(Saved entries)
-- Opening Marker --

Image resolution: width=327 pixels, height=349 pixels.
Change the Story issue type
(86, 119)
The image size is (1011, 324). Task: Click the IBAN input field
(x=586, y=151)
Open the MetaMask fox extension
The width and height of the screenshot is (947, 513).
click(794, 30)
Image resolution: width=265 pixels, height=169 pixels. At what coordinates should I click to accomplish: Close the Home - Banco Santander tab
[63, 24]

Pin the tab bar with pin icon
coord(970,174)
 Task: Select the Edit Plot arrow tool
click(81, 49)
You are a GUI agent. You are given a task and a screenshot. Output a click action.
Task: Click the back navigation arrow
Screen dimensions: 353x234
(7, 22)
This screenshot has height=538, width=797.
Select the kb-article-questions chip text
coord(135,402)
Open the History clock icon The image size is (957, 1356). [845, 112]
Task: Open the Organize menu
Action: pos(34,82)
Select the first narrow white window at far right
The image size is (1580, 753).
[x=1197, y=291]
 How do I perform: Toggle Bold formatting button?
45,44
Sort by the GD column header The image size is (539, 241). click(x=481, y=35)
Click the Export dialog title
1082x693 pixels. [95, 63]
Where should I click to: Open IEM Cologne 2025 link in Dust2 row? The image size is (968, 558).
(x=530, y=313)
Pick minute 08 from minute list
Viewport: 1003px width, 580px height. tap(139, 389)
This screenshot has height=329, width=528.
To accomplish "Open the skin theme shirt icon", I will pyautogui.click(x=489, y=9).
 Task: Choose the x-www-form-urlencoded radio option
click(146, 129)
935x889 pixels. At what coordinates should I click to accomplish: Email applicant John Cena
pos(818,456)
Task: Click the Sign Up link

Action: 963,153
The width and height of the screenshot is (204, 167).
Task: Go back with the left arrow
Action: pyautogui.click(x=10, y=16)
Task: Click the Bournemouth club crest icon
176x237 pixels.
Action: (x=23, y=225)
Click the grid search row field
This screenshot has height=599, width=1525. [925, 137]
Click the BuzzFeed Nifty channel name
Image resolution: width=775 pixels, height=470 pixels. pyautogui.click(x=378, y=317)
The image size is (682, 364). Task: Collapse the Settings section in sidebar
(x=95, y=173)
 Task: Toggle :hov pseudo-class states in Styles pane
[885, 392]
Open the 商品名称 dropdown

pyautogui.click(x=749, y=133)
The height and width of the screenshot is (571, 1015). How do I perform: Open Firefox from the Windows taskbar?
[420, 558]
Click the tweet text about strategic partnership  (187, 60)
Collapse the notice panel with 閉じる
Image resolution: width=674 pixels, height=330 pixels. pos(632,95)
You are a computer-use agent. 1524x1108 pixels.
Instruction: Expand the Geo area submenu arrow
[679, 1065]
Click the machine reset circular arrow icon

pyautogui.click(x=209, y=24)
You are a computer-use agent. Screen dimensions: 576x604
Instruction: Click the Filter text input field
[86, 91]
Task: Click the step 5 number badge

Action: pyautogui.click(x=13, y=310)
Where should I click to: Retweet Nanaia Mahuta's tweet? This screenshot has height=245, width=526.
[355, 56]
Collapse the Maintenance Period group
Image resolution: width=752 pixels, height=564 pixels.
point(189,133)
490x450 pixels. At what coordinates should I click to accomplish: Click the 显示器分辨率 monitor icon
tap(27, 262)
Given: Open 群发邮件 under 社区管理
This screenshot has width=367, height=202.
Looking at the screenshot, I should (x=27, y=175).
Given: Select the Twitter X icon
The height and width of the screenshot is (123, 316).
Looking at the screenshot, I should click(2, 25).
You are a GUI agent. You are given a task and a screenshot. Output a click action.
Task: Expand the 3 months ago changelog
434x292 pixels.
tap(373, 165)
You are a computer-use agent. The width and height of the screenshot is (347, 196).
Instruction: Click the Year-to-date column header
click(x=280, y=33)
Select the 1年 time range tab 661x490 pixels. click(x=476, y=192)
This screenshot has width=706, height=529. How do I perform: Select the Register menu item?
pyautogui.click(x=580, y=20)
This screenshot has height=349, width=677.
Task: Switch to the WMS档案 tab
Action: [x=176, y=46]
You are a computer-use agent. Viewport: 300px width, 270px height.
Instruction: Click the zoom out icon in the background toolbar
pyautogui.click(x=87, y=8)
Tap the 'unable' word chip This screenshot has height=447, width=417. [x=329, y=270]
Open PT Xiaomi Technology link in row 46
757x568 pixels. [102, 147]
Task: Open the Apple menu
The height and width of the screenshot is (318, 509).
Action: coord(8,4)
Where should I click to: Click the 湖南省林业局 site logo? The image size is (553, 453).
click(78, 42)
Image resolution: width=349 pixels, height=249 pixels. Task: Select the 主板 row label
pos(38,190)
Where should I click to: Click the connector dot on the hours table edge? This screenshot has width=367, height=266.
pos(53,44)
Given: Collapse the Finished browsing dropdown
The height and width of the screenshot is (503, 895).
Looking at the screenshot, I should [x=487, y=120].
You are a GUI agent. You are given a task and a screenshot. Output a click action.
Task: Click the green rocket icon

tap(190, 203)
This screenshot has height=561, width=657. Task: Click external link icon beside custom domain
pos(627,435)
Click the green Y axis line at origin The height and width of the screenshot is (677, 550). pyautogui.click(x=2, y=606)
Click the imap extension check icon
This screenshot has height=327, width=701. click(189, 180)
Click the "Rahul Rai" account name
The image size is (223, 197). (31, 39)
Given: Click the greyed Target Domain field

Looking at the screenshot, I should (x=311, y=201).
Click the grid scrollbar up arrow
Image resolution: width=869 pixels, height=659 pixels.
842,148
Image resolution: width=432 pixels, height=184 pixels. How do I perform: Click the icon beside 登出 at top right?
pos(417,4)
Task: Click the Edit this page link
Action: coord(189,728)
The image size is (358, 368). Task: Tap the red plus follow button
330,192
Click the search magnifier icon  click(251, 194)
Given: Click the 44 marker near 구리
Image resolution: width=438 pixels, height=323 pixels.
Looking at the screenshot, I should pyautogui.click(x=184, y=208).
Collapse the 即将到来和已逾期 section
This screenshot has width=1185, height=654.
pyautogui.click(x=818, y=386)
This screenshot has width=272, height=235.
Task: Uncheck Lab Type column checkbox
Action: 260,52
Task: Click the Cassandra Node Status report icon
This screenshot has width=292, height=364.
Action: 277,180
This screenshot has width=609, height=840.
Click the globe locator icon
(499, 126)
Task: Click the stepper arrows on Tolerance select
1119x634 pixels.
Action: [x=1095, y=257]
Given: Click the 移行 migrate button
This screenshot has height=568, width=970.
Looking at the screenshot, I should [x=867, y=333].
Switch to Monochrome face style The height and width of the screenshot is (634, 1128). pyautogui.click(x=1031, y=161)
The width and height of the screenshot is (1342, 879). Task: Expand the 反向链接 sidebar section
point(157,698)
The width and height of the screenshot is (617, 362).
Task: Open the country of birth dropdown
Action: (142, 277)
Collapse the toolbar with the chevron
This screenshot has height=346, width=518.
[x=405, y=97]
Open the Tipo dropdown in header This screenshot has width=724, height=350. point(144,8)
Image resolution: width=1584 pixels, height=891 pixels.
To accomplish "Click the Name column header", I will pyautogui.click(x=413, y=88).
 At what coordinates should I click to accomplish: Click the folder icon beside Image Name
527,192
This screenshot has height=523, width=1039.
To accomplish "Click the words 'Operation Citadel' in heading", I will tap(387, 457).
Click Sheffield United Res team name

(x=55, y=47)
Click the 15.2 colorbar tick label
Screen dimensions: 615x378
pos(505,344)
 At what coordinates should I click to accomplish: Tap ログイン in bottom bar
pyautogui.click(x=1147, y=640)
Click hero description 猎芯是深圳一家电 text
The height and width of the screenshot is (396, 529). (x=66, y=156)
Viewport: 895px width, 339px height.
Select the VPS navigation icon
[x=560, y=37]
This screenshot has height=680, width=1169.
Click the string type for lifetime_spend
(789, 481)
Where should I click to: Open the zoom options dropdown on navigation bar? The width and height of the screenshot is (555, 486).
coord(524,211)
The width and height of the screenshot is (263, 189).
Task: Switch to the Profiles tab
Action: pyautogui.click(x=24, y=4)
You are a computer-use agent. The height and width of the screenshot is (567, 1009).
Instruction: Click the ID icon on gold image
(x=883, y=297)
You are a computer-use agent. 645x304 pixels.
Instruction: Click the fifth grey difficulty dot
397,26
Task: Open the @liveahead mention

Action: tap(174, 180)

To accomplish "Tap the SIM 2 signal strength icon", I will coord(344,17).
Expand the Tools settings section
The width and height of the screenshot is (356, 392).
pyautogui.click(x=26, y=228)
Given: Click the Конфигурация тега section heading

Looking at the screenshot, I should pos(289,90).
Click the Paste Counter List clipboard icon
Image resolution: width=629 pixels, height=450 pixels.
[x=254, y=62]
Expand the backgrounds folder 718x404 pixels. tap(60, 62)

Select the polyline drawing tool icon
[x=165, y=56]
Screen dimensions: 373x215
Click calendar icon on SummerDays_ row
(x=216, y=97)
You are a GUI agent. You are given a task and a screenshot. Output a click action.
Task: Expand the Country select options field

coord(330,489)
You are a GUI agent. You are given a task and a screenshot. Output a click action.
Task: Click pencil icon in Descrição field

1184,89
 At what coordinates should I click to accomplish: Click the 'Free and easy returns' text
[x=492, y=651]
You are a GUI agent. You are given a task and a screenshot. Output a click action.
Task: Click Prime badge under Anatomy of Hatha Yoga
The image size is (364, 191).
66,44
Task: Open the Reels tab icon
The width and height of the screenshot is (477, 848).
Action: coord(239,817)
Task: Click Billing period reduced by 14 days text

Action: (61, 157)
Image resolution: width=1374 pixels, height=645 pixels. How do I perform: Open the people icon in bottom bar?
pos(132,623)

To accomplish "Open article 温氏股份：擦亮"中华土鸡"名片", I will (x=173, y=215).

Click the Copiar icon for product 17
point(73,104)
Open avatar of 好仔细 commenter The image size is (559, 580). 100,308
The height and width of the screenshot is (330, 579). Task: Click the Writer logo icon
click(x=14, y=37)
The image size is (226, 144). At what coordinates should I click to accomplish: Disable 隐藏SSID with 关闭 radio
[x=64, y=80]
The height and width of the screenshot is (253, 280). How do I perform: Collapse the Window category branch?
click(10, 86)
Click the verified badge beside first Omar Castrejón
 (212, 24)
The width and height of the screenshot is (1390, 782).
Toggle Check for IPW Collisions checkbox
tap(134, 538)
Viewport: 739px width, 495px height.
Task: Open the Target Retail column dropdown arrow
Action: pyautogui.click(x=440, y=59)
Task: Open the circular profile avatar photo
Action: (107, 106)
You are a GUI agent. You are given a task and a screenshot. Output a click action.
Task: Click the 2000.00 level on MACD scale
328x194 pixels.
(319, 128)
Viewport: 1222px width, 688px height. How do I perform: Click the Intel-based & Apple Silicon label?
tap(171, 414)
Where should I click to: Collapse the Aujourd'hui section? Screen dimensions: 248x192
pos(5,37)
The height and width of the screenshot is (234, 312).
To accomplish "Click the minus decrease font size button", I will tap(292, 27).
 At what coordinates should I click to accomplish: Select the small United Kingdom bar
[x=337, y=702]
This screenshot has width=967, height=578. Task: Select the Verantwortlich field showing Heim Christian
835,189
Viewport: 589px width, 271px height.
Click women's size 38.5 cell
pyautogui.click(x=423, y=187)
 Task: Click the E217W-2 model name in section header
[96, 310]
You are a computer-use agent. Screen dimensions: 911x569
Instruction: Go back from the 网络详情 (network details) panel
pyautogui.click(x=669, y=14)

-- Closing Marker --

# Task brief:
The string "computer" marks the lines to copy; report each of them from the data above.

# Result of this task:
You are a computer-use agent. 1524x1108 pixels.
You are a computer-use agent. Screen dimensions: 576x604
You are a computer-use agent. The width and height of the screenshot is (347, 196).
You are a computer-use agent. Viewport: 300px width, 270px height.
You are a computer-use agent. The height and width of the screenshot is (567, 1009).
You are a computer-use agent. 645x304 pixels.
You are a computer-use agent. Screen dimensions: 911x569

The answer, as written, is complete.